Antonietta, mère de famille nombreuse contrainte de rester à la maison alors qu’elle serait bien allée voir le Duce comme tout le monde, et Gabriele, intellectuel homosexuel qui, pour cette raison, a été exclu de la radio nationale où il était présentateur, et menacé de déportation, se rencontrent. Ils profitent de ce moment de pause pour s’affronter, se reconnaître, et finalement vivre d’intenses émotions...
À la fin de cette journée particulière, chacun va se retrouver de nouveau emprisonné : Gabriele sera arrêté par la police, et Antonietta se soumettra, comme avant, au devoir conjugal…
Pour accentuer le sentiment d’enfermement des personnages, Pasqualino De Santis a désaturé les couleurs, en utilisant un traitement spécial mélangeant la couleur et le noir et blanc.
Pasqualino De Santis a accompagné beaucoup de cinéastes traitant de sujets historiques et politiques, notamment avec Francesco Rosi.
Il est décédé d’une crise cardiaque sur le tournage de La Trève, de Francesco Rosi, adaptation du roman autobiographique La tregua, de Primo Levi, qui raconte le retour d’Auschwitz d’un groupe de survivants de l’Holocauste vers leur pays d’origine.
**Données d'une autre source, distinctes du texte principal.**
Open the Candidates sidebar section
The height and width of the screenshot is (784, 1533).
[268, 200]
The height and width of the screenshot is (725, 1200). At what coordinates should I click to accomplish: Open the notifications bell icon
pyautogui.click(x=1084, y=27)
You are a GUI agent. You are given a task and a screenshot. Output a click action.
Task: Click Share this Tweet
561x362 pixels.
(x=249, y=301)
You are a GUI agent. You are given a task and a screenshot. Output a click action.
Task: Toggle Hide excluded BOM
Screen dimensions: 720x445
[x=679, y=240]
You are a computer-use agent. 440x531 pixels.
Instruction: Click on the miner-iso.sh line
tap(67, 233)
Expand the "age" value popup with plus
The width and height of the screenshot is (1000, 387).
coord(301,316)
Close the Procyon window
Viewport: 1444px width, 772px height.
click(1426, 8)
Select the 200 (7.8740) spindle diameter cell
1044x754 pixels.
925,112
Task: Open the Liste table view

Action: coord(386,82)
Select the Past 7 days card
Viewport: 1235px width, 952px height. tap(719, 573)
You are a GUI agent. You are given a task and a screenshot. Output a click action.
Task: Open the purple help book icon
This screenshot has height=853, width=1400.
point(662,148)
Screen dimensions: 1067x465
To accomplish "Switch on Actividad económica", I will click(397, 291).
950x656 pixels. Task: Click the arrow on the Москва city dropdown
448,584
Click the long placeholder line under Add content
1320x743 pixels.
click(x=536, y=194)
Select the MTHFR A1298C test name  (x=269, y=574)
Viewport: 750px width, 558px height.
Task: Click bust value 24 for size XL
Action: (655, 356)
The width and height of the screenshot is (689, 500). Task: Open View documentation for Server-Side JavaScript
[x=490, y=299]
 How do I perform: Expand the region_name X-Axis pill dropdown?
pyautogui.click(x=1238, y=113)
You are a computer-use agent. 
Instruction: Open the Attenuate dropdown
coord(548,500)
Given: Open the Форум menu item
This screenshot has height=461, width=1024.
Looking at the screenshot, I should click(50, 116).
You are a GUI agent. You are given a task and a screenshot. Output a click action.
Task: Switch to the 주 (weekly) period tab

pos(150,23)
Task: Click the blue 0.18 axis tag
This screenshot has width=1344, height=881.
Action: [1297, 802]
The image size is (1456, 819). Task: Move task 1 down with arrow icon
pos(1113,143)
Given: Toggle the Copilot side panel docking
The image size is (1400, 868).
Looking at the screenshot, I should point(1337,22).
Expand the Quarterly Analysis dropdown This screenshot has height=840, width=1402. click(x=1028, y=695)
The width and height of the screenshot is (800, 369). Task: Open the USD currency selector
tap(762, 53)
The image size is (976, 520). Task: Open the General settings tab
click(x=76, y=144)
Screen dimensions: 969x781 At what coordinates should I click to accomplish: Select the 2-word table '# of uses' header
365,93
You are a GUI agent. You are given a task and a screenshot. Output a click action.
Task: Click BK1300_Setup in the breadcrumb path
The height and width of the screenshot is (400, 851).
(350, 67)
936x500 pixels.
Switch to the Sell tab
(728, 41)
Pour ce film, Pasqualino De Santis avait aussi utilisé une image très désaturée dans les tons très froids.

Les sujets des films historiques que j’ai tournés me passionnent toujours…
Pour De Gaulle, de Gabriel Le Bomin, qui est un historien aguerri, nous avons effectué beaucoup de recherches et eu accès à des archives et témoignages originaux.
Ils sont passionnants mais glaçants…, tant on s’aperçoit que les grandes catastrophes sont souvent issues d’un ensemble de petits faits "anodins" et d’erreurs, dont s’emparent des personnalités malveillantes pour imposer leur vision et faire basculer l’humanité dans l’Apocalypse…

Mais… je vous parle de cinéma, et de photographie de cinéma…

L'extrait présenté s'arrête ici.